【声明2017.04.12】介護保険「改正」法案の採択強行の暴挙に断固抗議する
2017年4月12日 全日本民主医療機関連合会 会長 藤末 衛
4月12日午後、安倍自公政権は、衆院厚生労働委員会において介護保険「改正」法案の採択を強行した。審議が十分尽くされていない中で、それまでの与野党間の合意を踏みにじり、一方的に審議を打ち切って採択を強行したことに怒りをもって抗議する。国民・高齢者・障害者に重大な影響をもたらす法案であるにも関わらず、地方公聴会も省略し、討論(反対・賛成討論)すら行わない異常なやり方の採択は断じて認められるものではない。
そもそも今回の法案は、性格が異なる31本もの「改正」法をひとつに束ねたものであり、一括して審議、採択すること自体が問題である。しかも具体的な中身がほとんど政省令に委ねられているため、いまだ詳細が明らかにされていない部分も多い。

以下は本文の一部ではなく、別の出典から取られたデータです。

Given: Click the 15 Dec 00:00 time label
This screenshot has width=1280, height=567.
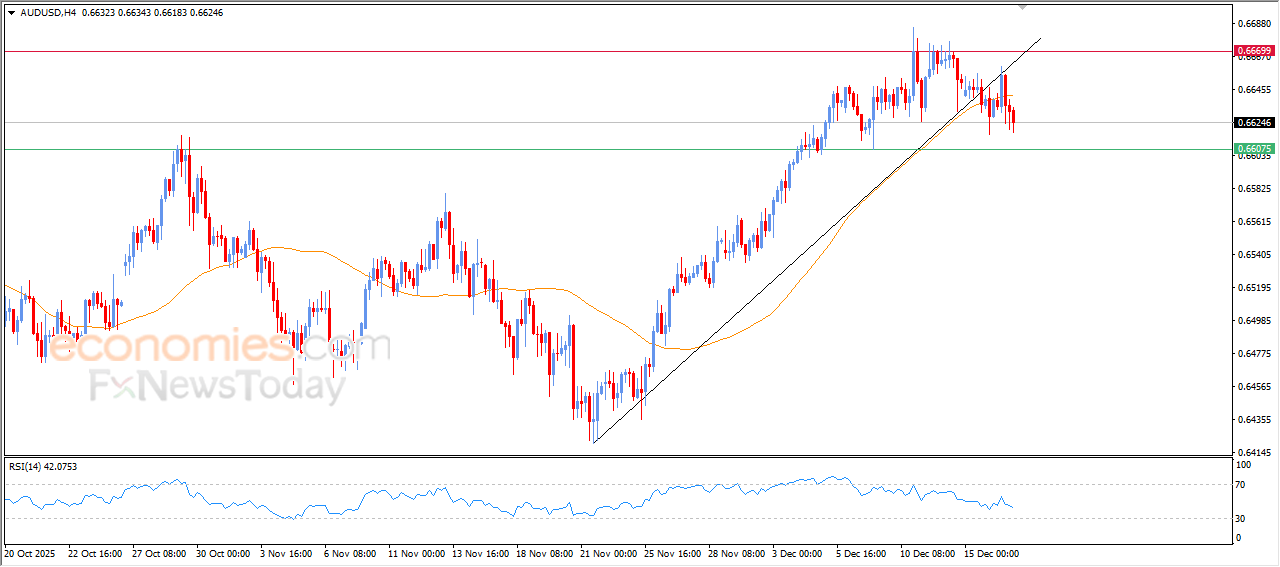Looking at the screenshot, I should (990, 552).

内容上の問題も多岐にわたる。例えば、「現役並み所得」の利用料3割化が提案されているが、対象となる利用者が果たして3割負担に耐えられるのか検討された形跡はみられない。「自立支援・重度化予防」をスローガンとした「インセンティブ改革」は、要介護認定率の引き下げ競争に市町村を駆り立て、個々の利用者には介護保険からの「卒業」を目標とする「自立支援介護」を強いるものであることが指摘されている。「介護医療院」は、長期療養を担う医療病床の一部削減、介護療養病床の全廃のための新たな受け皿であり、「共生型サービス」は、高齢障害者に対する「介護保険優先適用原則」をいっそう強化する性格をもつ。さらにこの「共生型サービス」の土台となっている「『我が事・丸ごと地域共生社会』実現方針」は、縦割り行政の是正を名目とした「公的支援の効率化」と、本来公的に保障すべきものを住民主体の活動に移し替えていく「公的支援の下請け化」にその本質があり、誰も反対し得ない「共生」の名で、社会保障削減・解体を図る新たな方策として機能する公算が高い。こうした法案の重大な問題が、委員会での審議を重ねるたびに次々と明らかになっている。参考人質疑、首相質疑を終えたからと言って採択の環境が整えられたとは到底言えない。

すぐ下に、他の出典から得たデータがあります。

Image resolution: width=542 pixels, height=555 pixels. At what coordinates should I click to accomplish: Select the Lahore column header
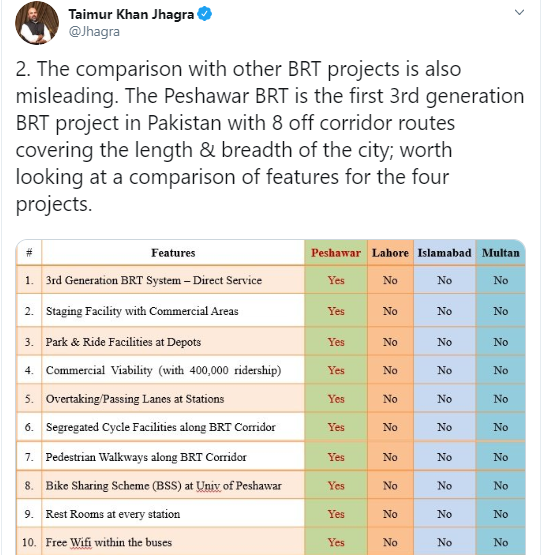point(390,253)
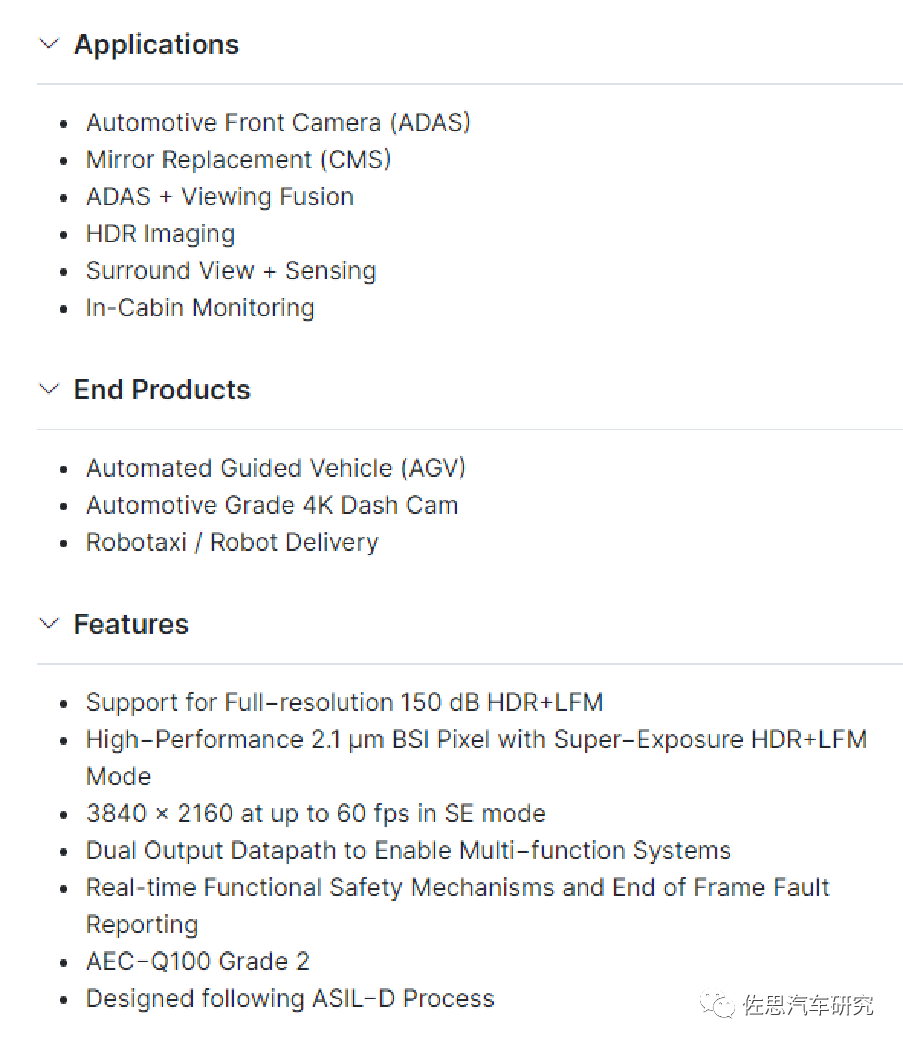
Task: Click the Features heading text
Action: pos(131,625)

さらに、前回「改正」による影響の検証を行わずに、新たな負担増・給付削減を国民・高齢者に強いることも問題である。安倍首相は、本会議で「前回『改正』の顕著な影響は確認されていない」と繰り返し答弁した。しかし、私たち民医連の調査結果でも示されているように、一部利用者の利用料2割化、特養入所対象の限定、補足給付の見直しなどによってサービスの利用を減らさざるを得なくなり、そのために家族の介護負担が増えて離職を余儀なくされたり、特養への入所や入所の継続が困難になっているなどの深刻な事態が明らかになっている。新たな見直しの審議をする前に、まず前回「改正」後の検証を真摯に行い、制度に起因する困難を一刻も早く打開するための施策を検討することこそ求められている。
以上から、今回の衆院厚労委員会での法案採択は、到底納得しうるものではない。強く抗議するとともに、法案を委員会に差し戻し審議を尽くすことを重ねて求めるものである。